| Brief |
Please continue the article about the Capitals' coaching change after Barry Trotz's departure, picking up right after its last sentence.

-------- Document section

No one can agree on how the Caps’ offseason has gone so far, but I’ve got my suspicions. I’m gonna come at this from a few different angles, but I think you’ll like where we end up. I’m calling this series, “The Caps got better†.”
First up: Barry Trotz is out.
It’s hard to quantify the impact of a coach. The things that coaches control (e.g. lineups, strategy, tactics, when to pull the goalie) aren’t the biggest factors in a team’s regular-season success, which is more often driven by a combination of team talent and luck, especially volatility in shooting and saving. But we have to begin by noting that under Trotz the Caps had more regular-season success than any team in the NHL, recording 13 more wins than the next best team.
That’s head-and-shoulders above the competition. That plus a championship means I understand where ESPN’s Greg Wyshynski is coming from when he says this:
Former associate coach Todd Reirden might end up being an excellent coach, and the Capitals might run on autopilot with so many returning players, but Trotz is a tough act to follow — four straight seasons of the second round in the playoffs at a minimum, and the first Cup in franchise history.
Seeing disagreements on the Capitals' ranking. Discourse is healthy. But "Reirden will be fine" is a prediction. "Trotz is a successful coach who got them to the second round each year & won a Cup" is tangible. They're a good team. But that's a downgrade. https://t.co/9VZdq5fBXe
— Greg Wyshynski (@wyshynski) July 17, 2018
But it’s hard to attribute that success directly to Barry Trotz, who got to work with some of the best rosters the franchise has ever seen, and whose impact on the team was perhaps overstated in comparison to the toilet tire fire that was his precursor, Adam Oates. When Trotz took over, I predicted that the Caps would improve — to some extent merely because they removed a very bad coach. Oates was an outlier in how much he hurt his team, whereas Trotz was at least a competent one who introduced badly needed structure.
Still, he was not without fault.
In 2015, Trotz played 6’0″, 217-pound defenseman Tim Gleason in every game of the playoffs. In the final two games of the second round, something was obviously off. Gleason played under 10 sheltered minutes in each game, both of which the Caps lost. Gleason never played again. In 2016, Trotz scratched Nate Schmidt to play Mike Weber against the Penguins in game four. We later learned that Weber needed a career-ending knee-replacement surgery, which is something I think about a lot when I see this highlight.

----------------
-------- Supplied data

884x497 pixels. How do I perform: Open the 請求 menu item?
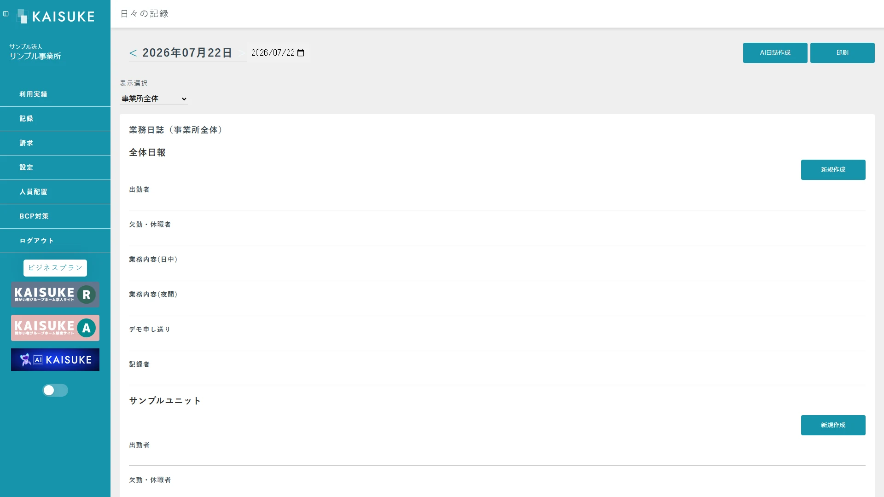(x=55, y=143)
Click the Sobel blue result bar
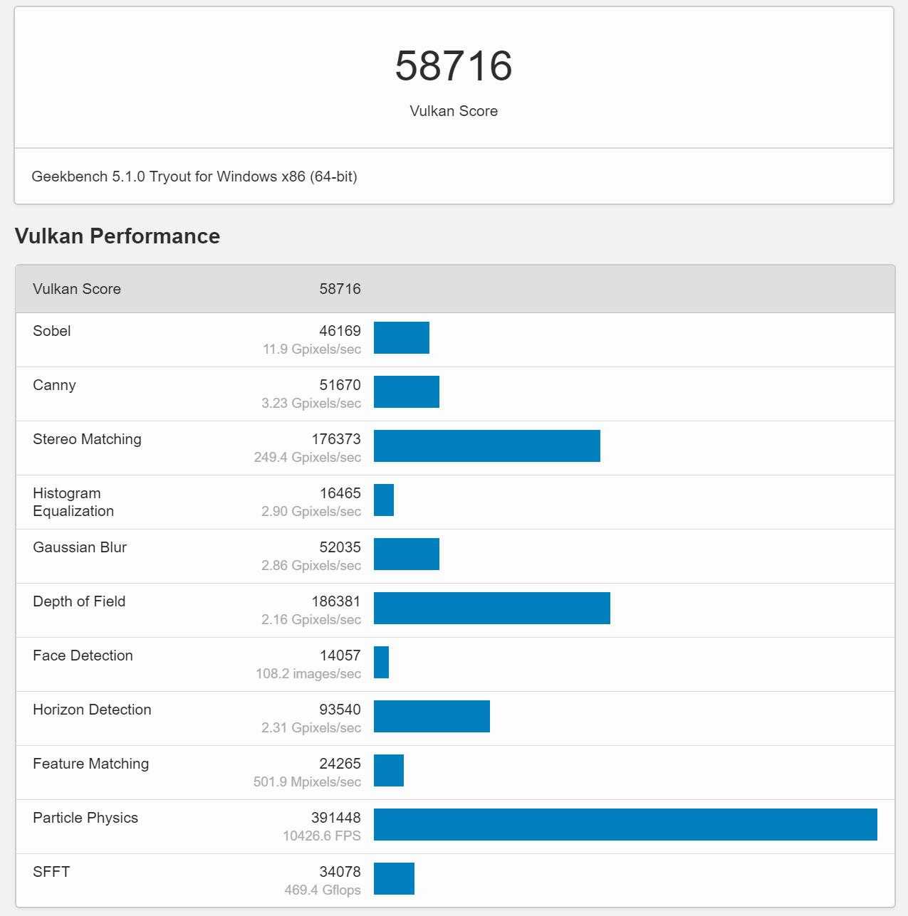Screen dimensions: 908x916 click(x=402, y=337)

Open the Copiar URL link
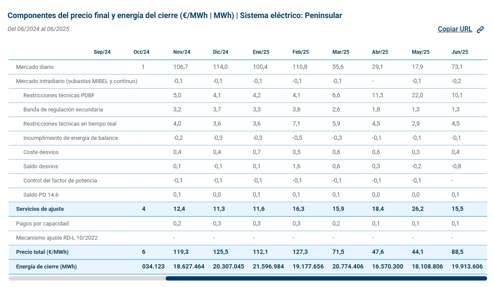pos(454,29)
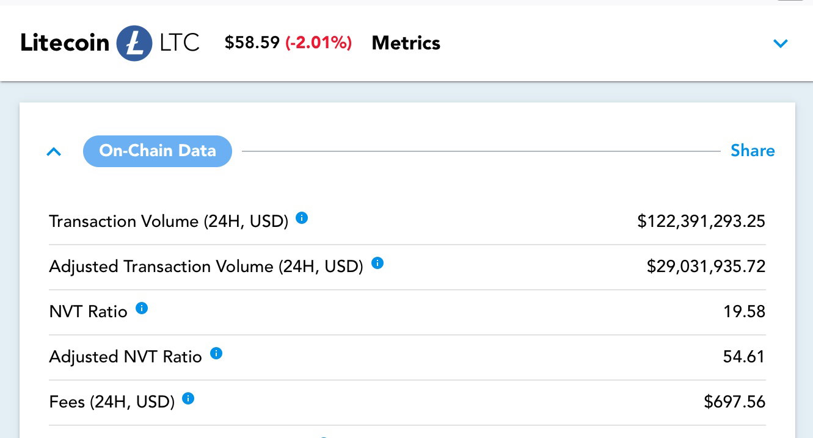Select the $697.56 fees value

[735, 401]
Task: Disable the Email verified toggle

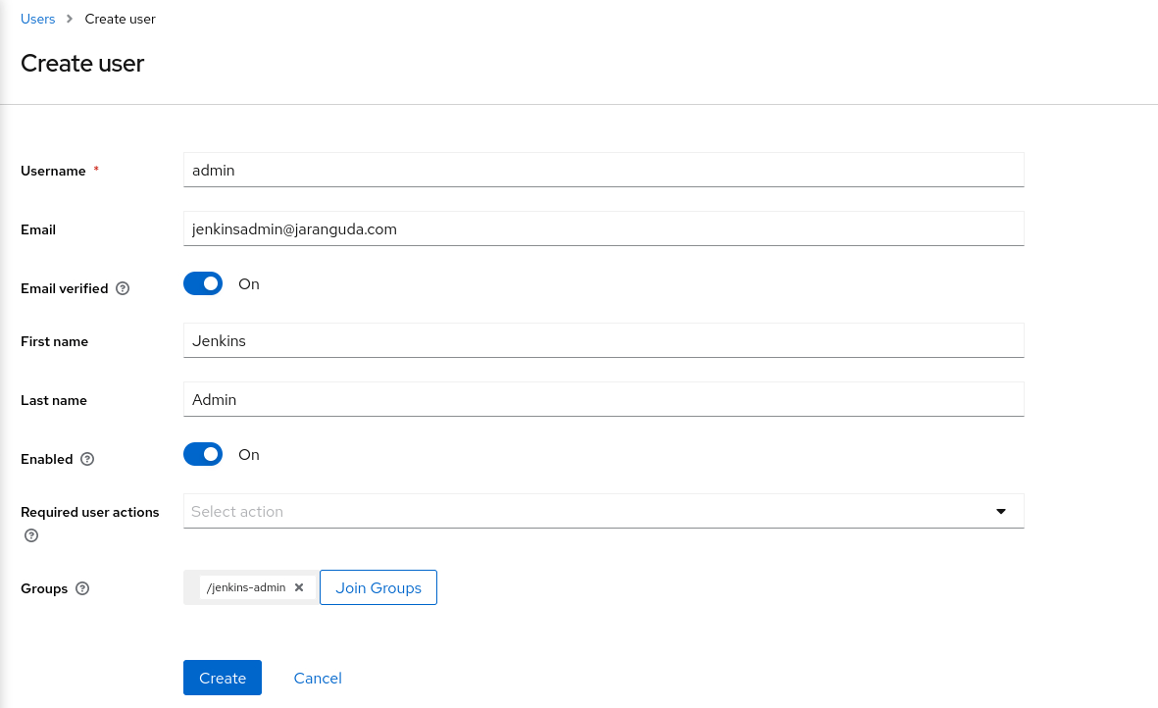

----------------

| Answer to this task |
Weber never played again.
These are two examples of poor lineup/evaluation decisions , but there were many, many, many, many more — enough for Japers Rink to advocate for replacing Trotz late in the season and for me to second the motion. Obviously, fate interceded and the Caps won a championship on the strength of their grit.
The purpose of this history is not to talk trash about Trotz. It is just to model our expectations for how the team might perform without him. And honestly, we still don’t know. Coaching is a black box of which we can see only the output. But I think it’s fair to say that Trotz’s reputation as an unqualified improvement for his teams is uncertain. Whether the brutal, self-defeating lineup decisions and deference to size or experience over — um — youth and beauty? — will continue under Todd Reirden is an open question. For now, I just want to encourage skepticism should you see someone decrying the Caps for losing the fifth most winningest coach in NHL history if they don’t also note that he’s the fourth most losingest coach in NHL history.
So the Islanders get Barry Trotz, which did not help them retain John Tavares (whoops). Trotz brings with him Lane Lambert and Mitch Korn, while the Caps avoid a $20-million coaching obligation and become increasingly Bowling Green-y with Todd Reirden taking over and Blaine Forsythe staying put. That’s a lot of change behind the bench for a Cup winner, but I’m optimistic.
Next time: Exits.
† But not necessarily, ya know, Stanley Cup better.